==== RECORDS PROVIDED

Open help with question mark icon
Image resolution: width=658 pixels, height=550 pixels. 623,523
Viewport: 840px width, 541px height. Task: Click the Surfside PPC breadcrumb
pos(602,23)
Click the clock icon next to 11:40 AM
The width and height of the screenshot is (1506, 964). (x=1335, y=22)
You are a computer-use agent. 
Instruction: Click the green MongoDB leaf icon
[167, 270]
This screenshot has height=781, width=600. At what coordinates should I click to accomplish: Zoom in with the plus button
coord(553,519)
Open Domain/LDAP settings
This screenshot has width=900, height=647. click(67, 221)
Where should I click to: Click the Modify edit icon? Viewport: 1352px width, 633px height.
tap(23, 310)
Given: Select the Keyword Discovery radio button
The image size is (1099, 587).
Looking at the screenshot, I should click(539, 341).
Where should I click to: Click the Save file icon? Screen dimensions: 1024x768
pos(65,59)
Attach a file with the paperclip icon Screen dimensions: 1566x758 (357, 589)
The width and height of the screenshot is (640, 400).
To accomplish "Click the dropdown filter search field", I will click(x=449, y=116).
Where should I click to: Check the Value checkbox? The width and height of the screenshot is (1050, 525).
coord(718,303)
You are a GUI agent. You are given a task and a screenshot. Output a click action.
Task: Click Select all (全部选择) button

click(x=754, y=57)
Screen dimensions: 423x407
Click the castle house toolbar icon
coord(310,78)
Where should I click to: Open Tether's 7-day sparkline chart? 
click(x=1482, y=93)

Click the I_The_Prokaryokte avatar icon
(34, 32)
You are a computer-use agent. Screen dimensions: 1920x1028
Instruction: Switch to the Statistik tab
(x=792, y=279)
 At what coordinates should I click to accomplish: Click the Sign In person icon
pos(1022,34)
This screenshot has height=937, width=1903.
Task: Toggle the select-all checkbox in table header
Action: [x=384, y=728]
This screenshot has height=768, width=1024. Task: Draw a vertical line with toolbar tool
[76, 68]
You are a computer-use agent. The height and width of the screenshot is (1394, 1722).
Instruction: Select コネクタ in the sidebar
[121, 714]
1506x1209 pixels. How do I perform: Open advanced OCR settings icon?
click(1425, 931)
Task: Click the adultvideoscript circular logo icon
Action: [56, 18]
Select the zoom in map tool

========

Exactly as they stand above, write out all the entries again.

[ANSWER AREA]
Open help with question mark icon
Image resolution: width=658 pixels, height=550 pixels. 623,523
Viewport: 840px width, 541px height. Task: Click the Surfside PPC breadcrumb
pos(602,23)
Click the clock icon next to 11:40 AM
The width and height of the screenshot is (1506, 964). (x=1335, y=22)
You are a computer-use agent. 
Instruction: Click the green MongoDB leaf icon
[167, 270]
This screenshot has height=781, width=600. At what coordinates should I click to accomplish: Zoom in with the plus button
coord(553,519)
Open Domain/LDAP settings
This screenshot has width=900, height=647. click(67, 221)
Where should I click to: Click the Modify edit icon? Viewport: 1352px width, 633px height.
tap(23, 310)
Given: Select the Keyword Discovery radio button
The image size is (1099, 587).
Looking at the screenshot, I should click(539, 341).
Where should I click to: Click the Save file icon? Screen dimensions: 1024x768
pos(65,59)
Attach a file with the paperclip icon Screen dimensions: 1566x758 (357, 589)
The width and height of the screenshot is (640, 400).
To accomplish "Click the dropdown filter search field", I will click(x=449, y=116).
Where should I click to: Check the Value checkbox? The width and height of the screenshot is (1050, 525).
coord(718,303)
You are a GUI agent. You are given a task and a screenshot. Output a click action.
Task: Click Select all (全部选择) button

click(x=754, y=57)
Screen dimensions: 423x407
Click the castle house toolbar icon
coord(310,78)
Where should I click to: Open Tether's 7-day sparkline chart? 
click(x=1482, y=93)

Click the I_The_Prokaryokte avatar icon
(34, 32)
You are a computer-use agent. Screen dimensions: 1920x1028
Instruction: Switch to the Statistik tab
(x=792, y=279)
 At what coordinates should I click to accomplish: Click the Sign In person icon
pos(1022,34)
This screenshot has height=937, width=1903.
Task: Toggle the select-all checkbox in table header
Action: [x=384, y=728]
This screenshot has height=768, width=1024. Task: Draw a vertical line with toolbar tool
[76, 68]
You are a computer-use agent. The height and width of the screenshot is (1394, 1722).
Instruction: Select コネクタ in the sidebar
[121, 714]
1506x1209 pixels. How do I perform: Open advanced OCR settings icon?
click(1425, 931)
Task: Click the adultvideoscript circular logo icon
Action: [56, 18]
Select the zoom in map tool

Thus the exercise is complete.